The family is central to the being of the peoples of Africa. It is not only a social safety net for almost everyone, it is also a source of deep identity — a revelation of who one really is. The loss of family values harms every group of people, but it has been catastrophic for Africans. Indeed it is this loss that has opened doors to the Aids pandemic, which in Africa seems to acquire an increase in virulence and ferocity not seen elsewhere. Josemaría Escrivá stands out because of his single-minded defense of the family, of the sanctity of marriage and of the dignity of fruitful love. “Do you laugh because I tell you that you have a "vocation to marriage"? Well, you have just that — a vocation. Commend yourself to St. Raphael that he may keep you pure, as he did Tobias, until the end of the way.” (The Way, no. 27). Also: “In national life there are two things which are really essential: the laws concerning marriage and the laws to do with education. In these areas God's sons have to stand firm and fight with toughness and fairness, for the sake of all mankind.” (The Forge, no. 104).

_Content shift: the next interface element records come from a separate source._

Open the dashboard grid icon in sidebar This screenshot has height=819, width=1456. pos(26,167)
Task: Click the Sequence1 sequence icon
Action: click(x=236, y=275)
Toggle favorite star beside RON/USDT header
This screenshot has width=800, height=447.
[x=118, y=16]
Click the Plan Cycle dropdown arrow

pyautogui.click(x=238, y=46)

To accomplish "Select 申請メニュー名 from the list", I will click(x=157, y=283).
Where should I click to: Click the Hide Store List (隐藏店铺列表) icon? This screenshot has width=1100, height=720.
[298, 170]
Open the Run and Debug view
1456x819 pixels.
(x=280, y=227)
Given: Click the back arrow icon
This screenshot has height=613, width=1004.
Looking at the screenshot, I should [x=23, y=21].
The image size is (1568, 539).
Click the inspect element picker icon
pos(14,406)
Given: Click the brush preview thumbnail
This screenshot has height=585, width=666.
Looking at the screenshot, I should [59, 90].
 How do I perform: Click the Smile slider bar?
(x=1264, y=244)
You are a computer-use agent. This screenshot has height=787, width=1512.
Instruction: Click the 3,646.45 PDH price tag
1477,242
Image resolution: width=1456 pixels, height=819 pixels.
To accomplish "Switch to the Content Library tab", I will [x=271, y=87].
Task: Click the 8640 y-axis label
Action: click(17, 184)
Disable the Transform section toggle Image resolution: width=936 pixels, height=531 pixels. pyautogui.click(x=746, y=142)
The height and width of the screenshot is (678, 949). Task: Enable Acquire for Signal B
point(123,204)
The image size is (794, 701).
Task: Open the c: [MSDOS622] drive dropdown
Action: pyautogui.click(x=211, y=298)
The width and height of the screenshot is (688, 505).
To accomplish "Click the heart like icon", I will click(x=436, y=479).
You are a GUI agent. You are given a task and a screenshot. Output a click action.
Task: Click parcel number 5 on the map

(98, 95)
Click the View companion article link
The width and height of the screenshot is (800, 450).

Finally, the African woman carries heavy burdens both figuratively and actually, but her dependability is phenomenal. In the midst the swirling chaos of day-to-day living she holds the family together with nothing more substantial than the strength of her love. And to her the new saint has this to say: “Woman is stronger than man and more faithful in the hour of trial: Mary Magdalene and Mary Cleophas and Salome. With a group of valiant women like these, closely united to our sorrowful Mother, what work for souls could be done in the world!” (The Way, no. 982).

The teachings of Josemaría Escrivá resonate with the perennial youthfulness of love, to which Africa, amidst the crises and problems besetting her, responds. “These world crises -the founder of Opus Dei states quite calmly- are crises of saints.” (The Way, no. 301)

Margaret Ogola, M.D. is Medical Director of the Family Life Association of Kenya and for the Cottolenga Hospice for HIV-positive orphans. She and her husband, George, have four children. She is also an award winning author of The River and the Source (a novel) and Education in Human Love.